According to the World Health Organization, adults between the ages of 18 and 64 need at least 150 minutes of moderate-intensity physical activity per week, devoting two or more days to muscle-strengthening activities on a weekly basis. Engaging in activities like walking, running, jogging, cycling, and other athletic pursuits can reduce the risk of countless health conditions, as well as improve heart, bone, and muscular health.
You might feel bored with your fitness routine or you simply aren’t seeing the results, despite all your best efforts. For many active people, this is where supplements can make a difference.
Benefits of supplements
Currently, around 25 percent of US adults surveyed say that working out is part of their daily routine. But even if you exercise frequently and work all the right muscles at the gym, you might not be satisfied with your gains.
A 2017 consumer survey conducted by the Council on Responsible Nutrition shows that 76 percent of US adults are now consuming dietary supplements. This represents an all-time high and a 5 percent increase from the year prior. Although supplements aren’t always necessary for a great workout, many can improve your performance and overall health. If you’re frustrated with your lack of progress and want a way to enhance your athletic performance, there are specific supplements you can try adding to your nutritional regimen.
Creatine is a naturally occurring amino acid found in the body’s muscles and brain. Most people get creatine through eating meat, dairy, eggs, and seafood. However, supplement manufacturers have created a synthetic form that can enhance muscle building and overall strength.
Creatine is beneficial for athletes who need more power during short bursts of activity. For weight lifting and sprinting, creatine can be helpful. While it’s not typically well-suited for endurance activities like swimming or long-distance running, it can be an effective nutritional aid in many other exercise tasks. In addition, vegetarians — who aren’t always able to maintain natural creatine levels from their diet alone — might benefit from this supplement.
You might be surprised to learn that a cup of coffee can have a positive impact on your workout. But caffeine is actually the main ingredient in many supplements, weight loss products, and performance enhancements.
Those who rely on their morning joe are well aware that caffeine makes you feel more awake. In the field of sports medicine, caffeine is also great for helping you stave off feelings of fatigue when exercising. Caffeine stimulates the brain, making you feel more focused during your workout, and provides you with the energy you need to get through a particularly tough routine. It can allow you to exercise with the same level of intensity for a longer period, thus helping you get more out of your time at the gym. While overdoing your caffeine intake can have adverse effects for many, these supplements are considered both safe and beneficial for those who want to take their workouts to the next level.

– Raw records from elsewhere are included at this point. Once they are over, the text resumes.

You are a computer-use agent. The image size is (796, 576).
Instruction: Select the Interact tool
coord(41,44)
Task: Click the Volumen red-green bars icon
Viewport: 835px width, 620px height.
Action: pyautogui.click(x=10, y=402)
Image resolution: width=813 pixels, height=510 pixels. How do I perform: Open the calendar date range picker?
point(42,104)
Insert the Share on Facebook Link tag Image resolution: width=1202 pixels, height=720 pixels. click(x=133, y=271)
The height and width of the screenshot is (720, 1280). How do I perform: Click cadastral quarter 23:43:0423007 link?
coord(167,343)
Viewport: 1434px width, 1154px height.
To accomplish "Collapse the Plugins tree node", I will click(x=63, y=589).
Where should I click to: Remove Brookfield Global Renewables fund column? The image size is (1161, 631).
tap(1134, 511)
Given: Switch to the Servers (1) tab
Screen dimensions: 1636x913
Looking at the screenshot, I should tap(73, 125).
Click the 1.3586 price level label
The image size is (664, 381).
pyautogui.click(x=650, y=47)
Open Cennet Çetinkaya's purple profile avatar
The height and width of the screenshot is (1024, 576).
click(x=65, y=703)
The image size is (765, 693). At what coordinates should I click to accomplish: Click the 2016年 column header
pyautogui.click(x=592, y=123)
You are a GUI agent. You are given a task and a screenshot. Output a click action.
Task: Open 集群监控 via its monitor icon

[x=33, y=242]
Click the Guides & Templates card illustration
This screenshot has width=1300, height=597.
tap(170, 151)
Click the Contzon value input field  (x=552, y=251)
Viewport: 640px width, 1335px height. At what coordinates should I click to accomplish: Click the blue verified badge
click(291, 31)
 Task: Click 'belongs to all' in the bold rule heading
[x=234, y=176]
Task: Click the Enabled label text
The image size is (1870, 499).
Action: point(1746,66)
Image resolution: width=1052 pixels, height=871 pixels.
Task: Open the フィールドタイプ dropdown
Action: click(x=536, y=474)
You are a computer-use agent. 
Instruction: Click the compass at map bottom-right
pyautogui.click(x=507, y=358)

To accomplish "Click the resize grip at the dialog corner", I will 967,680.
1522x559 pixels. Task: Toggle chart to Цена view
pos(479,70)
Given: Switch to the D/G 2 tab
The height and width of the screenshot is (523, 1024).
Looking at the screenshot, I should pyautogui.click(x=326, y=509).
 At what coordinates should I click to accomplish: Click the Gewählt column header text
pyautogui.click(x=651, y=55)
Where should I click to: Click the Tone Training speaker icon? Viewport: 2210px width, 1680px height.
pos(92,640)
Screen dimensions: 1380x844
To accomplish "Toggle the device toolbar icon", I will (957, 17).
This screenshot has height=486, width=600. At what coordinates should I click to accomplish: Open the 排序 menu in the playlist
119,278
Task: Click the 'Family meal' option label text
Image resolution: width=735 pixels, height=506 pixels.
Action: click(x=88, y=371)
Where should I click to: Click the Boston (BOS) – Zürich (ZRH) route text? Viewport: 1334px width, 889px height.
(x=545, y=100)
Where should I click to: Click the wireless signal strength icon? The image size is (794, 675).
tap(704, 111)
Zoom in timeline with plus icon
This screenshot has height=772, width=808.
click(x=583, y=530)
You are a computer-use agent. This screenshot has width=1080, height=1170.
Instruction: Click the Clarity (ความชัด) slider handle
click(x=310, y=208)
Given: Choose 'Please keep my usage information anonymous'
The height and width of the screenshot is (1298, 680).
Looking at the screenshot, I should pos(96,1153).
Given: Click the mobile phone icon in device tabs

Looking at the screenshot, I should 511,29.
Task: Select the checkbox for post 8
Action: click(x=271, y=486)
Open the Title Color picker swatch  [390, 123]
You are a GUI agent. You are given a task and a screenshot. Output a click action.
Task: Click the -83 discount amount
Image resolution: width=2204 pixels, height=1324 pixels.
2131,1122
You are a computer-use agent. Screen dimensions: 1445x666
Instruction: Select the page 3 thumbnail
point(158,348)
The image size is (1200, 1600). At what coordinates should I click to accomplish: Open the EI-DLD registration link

Many people are already aware of the general health benefits that fish oil supplements can provide. Because they’re high in omega-3 fatty acids, they’ve been shown to improve heart health and blood pressure. Even if you aren’t athletically inclined, taking these supplements can be a good move.
But they’re also vital for bodybuilders as well as endurance and elite athletes. One study involving elite female soccer players found that docosahexaenoic acid (one of the omega-3 fatty acids found in fish oil) can be beneficial in athletics that require fast decision-making and reaction time. Fish oil supplements can also produce neuromuscular improvement, reduce inflammation, and aid weight loss. In other words, this little supplement is anything but fishy — it could help you reach your goals and recover more quickly.
Of course, supplements cannot and should not replace a healthy diet. But in many cases, select supplements can improve your overall health and even make your workouts more effective.